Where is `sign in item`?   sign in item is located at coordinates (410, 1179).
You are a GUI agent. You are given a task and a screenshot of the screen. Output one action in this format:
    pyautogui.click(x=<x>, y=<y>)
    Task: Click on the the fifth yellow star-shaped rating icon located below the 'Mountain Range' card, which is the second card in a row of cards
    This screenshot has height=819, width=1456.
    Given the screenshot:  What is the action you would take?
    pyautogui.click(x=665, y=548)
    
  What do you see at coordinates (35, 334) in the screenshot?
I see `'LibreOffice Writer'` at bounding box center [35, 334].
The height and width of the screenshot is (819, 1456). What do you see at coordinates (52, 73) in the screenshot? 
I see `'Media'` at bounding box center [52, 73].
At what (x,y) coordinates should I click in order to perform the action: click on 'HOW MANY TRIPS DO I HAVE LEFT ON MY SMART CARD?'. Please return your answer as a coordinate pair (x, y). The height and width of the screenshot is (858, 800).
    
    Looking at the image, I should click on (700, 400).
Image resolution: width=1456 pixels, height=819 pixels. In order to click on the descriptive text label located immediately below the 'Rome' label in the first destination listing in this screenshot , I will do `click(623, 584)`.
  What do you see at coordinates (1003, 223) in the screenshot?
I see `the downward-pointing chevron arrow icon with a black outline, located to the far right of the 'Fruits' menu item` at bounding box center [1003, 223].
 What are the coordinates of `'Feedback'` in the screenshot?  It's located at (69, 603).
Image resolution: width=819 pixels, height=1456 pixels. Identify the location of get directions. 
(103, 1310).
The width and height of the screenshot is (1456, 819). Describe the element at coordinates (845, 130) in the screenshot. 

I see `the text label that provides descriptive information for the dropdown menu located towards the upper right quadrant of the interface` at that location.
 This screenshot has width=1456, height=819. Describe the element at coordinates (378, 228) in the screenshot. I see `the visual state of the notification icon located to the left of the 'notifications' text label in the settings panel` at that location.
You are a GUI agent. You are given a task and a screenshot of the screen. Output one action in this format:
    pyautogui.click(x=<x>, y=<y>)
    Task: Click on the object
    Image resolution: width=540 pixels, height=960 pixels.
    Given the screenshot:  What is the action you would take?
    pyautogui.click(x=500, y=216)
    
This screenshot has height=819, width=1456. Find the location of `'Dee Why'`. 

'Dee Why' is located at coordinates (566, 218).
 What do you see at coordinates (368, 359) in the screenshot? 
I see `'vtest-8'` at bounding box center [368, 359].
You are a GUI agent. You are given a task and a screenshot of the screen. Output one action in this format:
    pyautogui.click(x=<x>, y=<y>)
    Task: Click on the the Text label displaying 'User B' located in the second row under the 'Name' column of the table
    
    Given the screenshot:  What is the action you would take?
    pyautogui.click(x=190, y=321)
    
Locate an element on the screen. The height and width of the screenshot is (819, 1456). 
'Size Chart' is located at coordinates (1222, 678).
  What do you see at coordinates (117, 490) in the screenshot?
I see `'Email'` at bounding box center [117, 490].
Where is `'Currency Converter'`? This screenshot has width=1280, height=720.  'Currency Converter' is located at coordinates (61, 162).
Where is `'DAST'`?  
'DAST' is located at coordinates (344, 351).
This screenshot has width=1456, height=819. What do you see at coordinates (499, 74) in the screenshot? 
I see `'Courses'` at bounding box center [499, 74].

▬▬▬

Render the records from the first line up to and including the line containing "center [35, 334]." as a JSON list of strings, one string per line. Omit blank lines.

[
  "Where is `sign in item`?   sign in item is located at coordinates (410, 1179).",
  "You are a GUI agent. You are given a task and a screenshot of the screen. Output one action in this format:",
  "    pyautogui.click(x=<x>, y=<y>)",
  "    Task: Click on the the fifth yellow star-shaped rating icon located below the 'Mountain Range' card, which is the second card in a row of cards",
  "    This screenshot has height=819, width=1456.",
  "    Given the screenshot:  What is the action you would take?",
  "    pyautogui.click(x=665, y=548)",
  "  What do you see at coordinates (35, 334) in the screenshot?",
  "I see `'LibreOffice Writer'` at bounding box center [35, 334]."
]